RECORDS FOR THIS TASK:
════════════════

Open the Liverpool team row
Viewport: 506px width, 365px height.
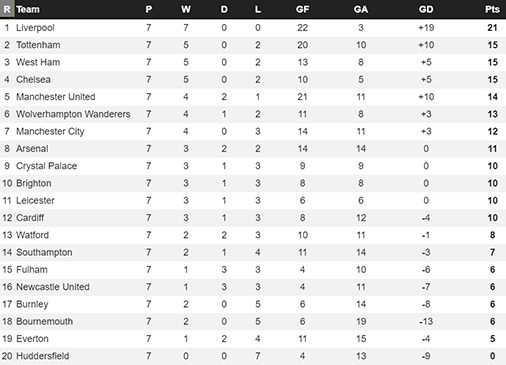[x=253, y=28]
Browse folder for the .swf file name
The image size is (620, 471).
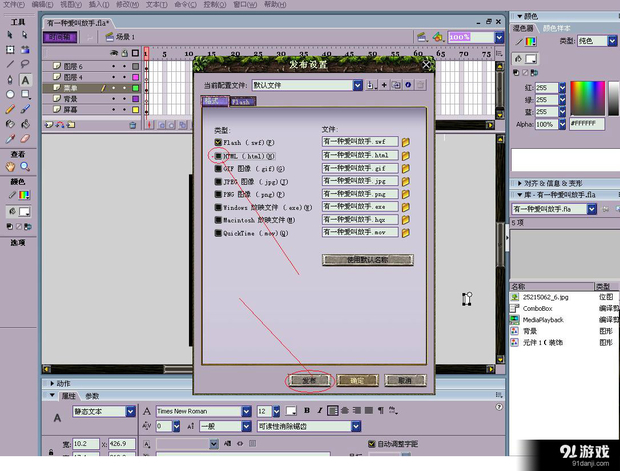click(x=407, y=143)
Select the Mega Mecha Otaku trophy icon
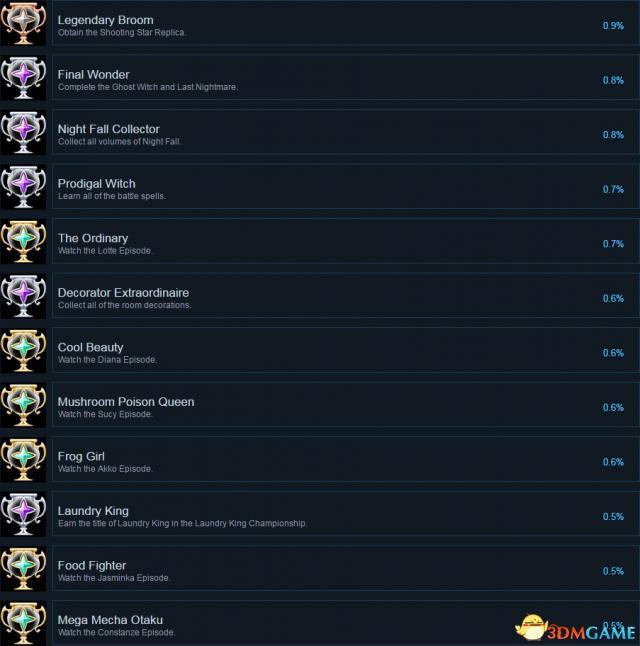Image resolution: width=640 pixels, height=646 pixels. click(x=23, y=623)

════════════════

STATED TASK: Return all of the material above line for line, leaving out the pictures.

FINISHED EXERCISE:
Open the Liverpool team row
Viewport: 506px width, 365px height.
[x=253, y=28]
Browse folder for the .swf file name
The image size is (620, 471).
click(x=407, y=143)
Select the Mega Mecha Otaku trophy icon
Image resolution: width=640 pixels, height=646 pixels. click(x=23, y=623)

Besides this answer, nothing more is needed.